Tue Jun 29 08:29:02 PDT 2010

On Jun 29, 2010, at 8:11 AM, Rafael Espindola wrote:

> On 29 June 2010 10:54, Anton Korobeynikov <asl at math.spbu.ru> wrote:
>> Hello, Jakob
>> 
>>> This is a little worrying, but probably not your fault.
>> Yes. This somehow seems to be a fallout from subreg indices unification.
>> 
>> Basically, the problem is that currently we can easily have
>> cross-domain switches while walking via subregs.
>> Look, for example, into DPR_VFP2 regclass. This class is used for NEON
>> code and thus all the stuff operates inside the NEON domain.
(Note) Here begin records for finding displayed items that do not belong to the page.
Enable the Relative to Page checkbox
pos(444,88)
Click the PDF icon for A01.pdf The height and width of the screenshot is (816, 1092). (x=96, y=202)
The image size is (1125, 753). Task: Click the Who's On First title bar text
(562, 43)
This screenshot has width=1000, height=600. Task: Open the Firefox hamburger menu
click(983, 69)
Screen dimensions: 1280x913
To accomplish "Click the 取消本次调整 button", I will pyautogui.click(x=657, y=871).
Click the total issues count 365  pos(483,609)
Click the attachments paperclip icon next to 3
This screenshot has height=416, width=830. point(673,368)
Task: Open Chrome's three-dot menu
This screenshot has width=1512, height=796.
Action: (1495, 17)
It should
>> not contain any SPR subregs since there are no 32-bit reg-reg moves in
>> NEON (think about the core with VFP disabled, but not NEON).
>> 
>> In fact, this was the only reason why this regclass does exist - to
>> restrict the set of regs used for certain neon instructions.
> 
> I think we agreed on IRC. The issues is that the question "give me a
> regclass for D0" is ambiguous. Is that the NEON one or the VFP one? If
> we don't specify this, the existing DPR_VFP2 class is a valid answer
> and gives the copy creation extra freedom.
> 
> Since there are cases where we care a lot about moves from neon to
> vfp, we should make those explicit. I agree with Anton that what we
> should do is
> 
> *) Declare the neon registers as independent entities from the vfp
> registers (D0N, D1N, ...)
> *) Declare the class of neon registers. This will not intersect with
> the vfp register classes
> *) Declare move instructions between the two (COPY_TO_REGCLASS?). This
> will print just like a regular copy, but have a cost that reflects the
> move from neon to vfp or the other way.
> 
> Check?

I don't like the sound of this proposal very much.  I know the Cortex-A8 microarchitecture imposes a significantly penalty for moving between NEON and VFP, and maybe the A9 does as well (I forget), but that is just a bad design.  There's nothing in the ARM architecture that encourages those pipelines to be separated as they are in those particular implementations, and we should not design our compiler around that.  Hopefully someday ARM will fix the problem, and at that point, we don't want to be stuck with two sets of equivalent registers.

I missed the IRC discussion.  Could you explain how you came to this conclusion and what other options you considered?